2- İsrail’in dini iddiaları da çökertildi.

Orada yaşayanların çoğunun gerçek İsrail oğulları olmadıklarını, çoğunun Çingene kökenli ve soyu karışık kişiler olduğunu…

Oradaki Kudüs’ün İblis’in uydurması bir şehir olduğunu ve gerçek Kudüs olmadığını…

Orada hiçbir zaman gerçek bir Süleyman mabedi de bulunmadığını…

Anlatılan hikayenin neredeyse tamamının kandırmaca olduğunu…

Elde mevcut olan bozulmuş Tevrat’ın da kendi kendini yalanlayıp duran, tezatlarla dolu ve insan ya da cin kelamı bir kitap olduğunu, Allah kelamı olmadığını, ispat edilmiş tarihi hakikatlara aykırı uydurma bilgilerle dolu olduğunu…

O bozulmuş Tevrat’ın insanları satanistliğe sevk ettiğini, ensest sapıklığa sevk ettiğini, insanlığa düşman olmaya sevk ettiğini…

Ve çok daha fazlası, dünyadaki bütün taraflarca anlaşıldı.
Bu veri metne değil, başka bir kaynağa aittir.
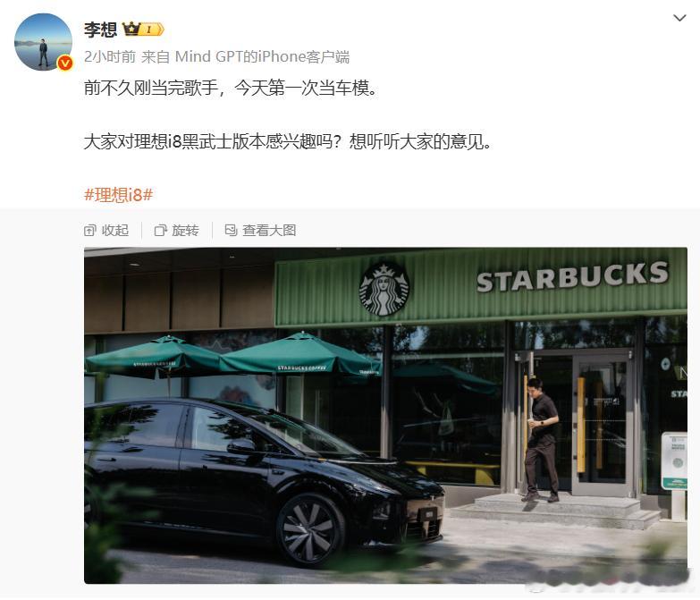This screenshot has height=600, width=700.
Task: Expand the post options chevron
Action: click(679, 18)
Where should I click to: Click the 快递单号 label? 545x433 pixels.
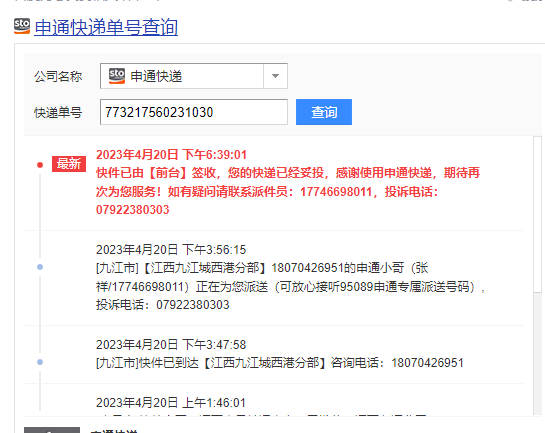(x=58, y=113)
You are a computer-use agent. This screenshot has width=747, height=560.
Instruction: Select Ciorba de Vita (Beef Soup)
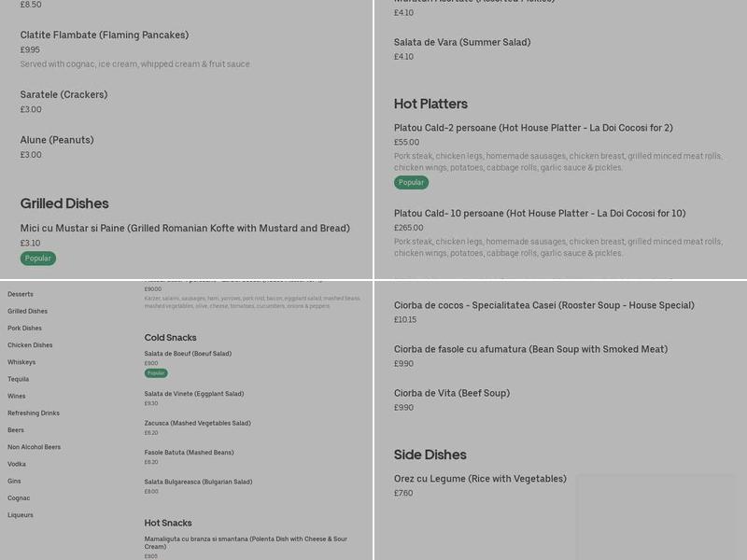click(x=452, y=393)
3- İsrail’in masonluk üzerinden dünya genelinde işlettiği örgütlenme büyük oranda ifşa oldu. Çok sayıda ülkede masonları kullanarak neler neler yaptıklarını çok yüksek sayıda halk duydu, öğrendi, anladı, kabullendi.
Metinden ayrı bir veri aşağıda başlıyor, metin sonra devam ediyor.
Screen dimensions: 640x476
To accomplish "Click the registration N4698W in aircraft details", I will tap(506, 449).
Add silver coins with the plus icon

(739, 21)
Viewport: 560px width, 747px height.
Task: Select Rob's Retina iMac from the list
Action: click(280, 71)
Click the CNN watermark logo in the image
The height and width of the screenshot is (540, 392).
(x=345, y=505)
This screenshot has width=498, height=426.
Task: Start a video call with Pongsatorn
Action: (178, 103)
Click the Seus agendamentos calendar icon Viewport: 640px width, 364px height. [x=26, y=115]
İsrail, masonluk üzerinden artık eskisi gibi kolayca ülkelerin dini, siyasi, ahlaki, mali, askeri, hukuki kabullenişlerini ve dengelerini yönlendiremez oldu.

4- İsrail’in gerçek bir devlet bile olmayıp bir suç, terör, kara paracılık, cinsi ve dini sapıklık, sadistlik, vahşet, büyücülük örgütü olduğunu, insanlığa düşmanlık için İblis’in yönlendirmeleriyle kurulmasının sağlandığını da herkes iyice anladı.

5- Türkiye başta olmak üzere, muhtelif ülkelerdeki gizli Yahudi kişiler iyice ifşa oldular, ezildiler, güç kaybettiler. Hatta aralarından sahadan çekilmek zorunda kalanları da çok oldu. Bunların büyük büyük şirketleri ve basın ile medyadaki tesirli adamları da çok büyuk itibar ve güç kaybettiler. Hatta bunların muhtelif ülkelerdeki mafyaları, çeteleri, suç örgütleri de çok büyük oranda güç kaybettiler.

İsrail, muhtelif ülkelerdeki gizli Yahudiler üzerinden yapabildiği şeyleri de artık eskisi kadar yapamıyor.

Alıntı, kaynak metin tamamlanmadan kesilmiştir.